• _Exercise task_
Reproduce the records from the line containing "Task: Select the CAD menu entry" through the line containing "(x=161, y=193)", with the requests included. Multiply every coordinate in the answers by 1.15 and round each result to the nearest whole number, rounding halves up.

▶

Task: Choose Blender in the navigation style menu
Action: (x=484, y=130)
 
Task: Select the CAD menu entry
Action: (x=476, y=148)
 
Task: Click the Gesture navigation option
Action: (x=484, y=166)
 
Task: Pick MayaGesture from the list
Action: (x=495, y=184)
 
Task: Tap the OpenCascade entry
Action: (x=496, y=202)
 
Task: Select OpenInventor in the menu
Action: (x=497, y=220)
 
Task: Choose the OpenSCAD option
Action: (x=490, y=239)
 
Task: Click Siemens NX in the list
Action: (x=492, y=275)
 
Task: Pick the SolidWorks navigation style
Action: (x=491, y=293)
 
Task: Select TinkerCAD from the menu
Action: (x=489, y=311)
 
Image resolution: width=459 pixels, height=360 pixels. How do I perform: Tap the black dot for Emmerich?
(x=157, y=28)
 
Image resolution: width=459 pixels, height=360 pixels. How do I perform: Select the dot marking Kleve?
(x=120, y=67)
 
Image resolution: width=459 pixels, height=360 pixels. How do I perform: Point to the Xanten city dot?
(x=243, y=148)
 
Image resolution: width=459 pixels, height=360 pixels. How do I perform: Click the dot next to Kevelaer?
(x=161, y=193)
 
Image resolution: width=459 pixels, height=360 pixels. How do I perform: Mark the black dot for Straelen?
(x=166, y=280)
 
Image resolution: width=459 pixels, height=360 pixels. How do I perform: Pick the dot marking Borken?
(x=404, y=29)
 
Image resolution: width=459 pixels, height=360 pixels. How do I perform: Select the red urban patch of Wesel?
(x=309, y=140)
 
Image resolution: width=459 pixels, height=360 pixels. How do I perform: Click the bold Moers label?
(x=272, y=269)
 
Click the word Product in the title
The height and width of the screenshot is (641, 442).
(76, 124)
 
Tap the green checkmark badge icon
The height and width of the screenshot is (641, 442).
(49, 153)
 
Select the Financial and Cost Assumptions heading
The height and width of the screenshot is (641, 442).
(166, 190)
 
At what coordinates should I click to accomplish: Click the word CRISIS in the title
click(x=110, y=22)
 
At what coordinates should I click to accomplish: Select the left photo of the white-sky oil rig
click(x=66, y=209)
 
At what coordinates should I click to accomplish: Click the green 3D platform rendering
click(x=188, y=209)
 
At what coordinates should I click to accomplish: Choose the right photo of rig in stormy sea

◀

• _Answer to the exercise_
Task: Select the CAD menu entry
Action: (x=547, y=170)
 
Task: Click the Gesture navigation option
Action: (x=557, y=191)
 
Task: Pick MayaGesture from the list
Action: (x=569, y=212)
 
Task: Tap the OpenCascade entry
Action: (x=570, y=232)
 
Task: Select OpenInventor in the menu
Action: (x=572, y=253)
 
Task: Choose the OpenSCAD option
Action: (x=564, y=275)
 
Task: Click Siemens NX in the list
Action: (x=566, y=316)
 
Task: Pick the SolidWorks navigation style
Action: (x=565, y=337)
 
Task: Select TinkerCAD from the menu
Action: (x=562, y=358)
 
Image resolution: width=459 pixels, height=360 pixels. How do I perform: Tap the black dot for Emmerich?
(x=181, y=32)
 
Image resolution: width=459 pixels, height=360 pixels. How do I perform: Select the dot marking Kleve?
(x=138, y=77)
 
Image resolution: width=459 pixels, height=360 pixels. How do I perform: Point to the Xanten city dot?
(x=279, y=170)
 
Image resolution: width=459 pixels, height=360 pixels. How do I perform: Click the dot next to Kevelaer?
(x=185, y=222)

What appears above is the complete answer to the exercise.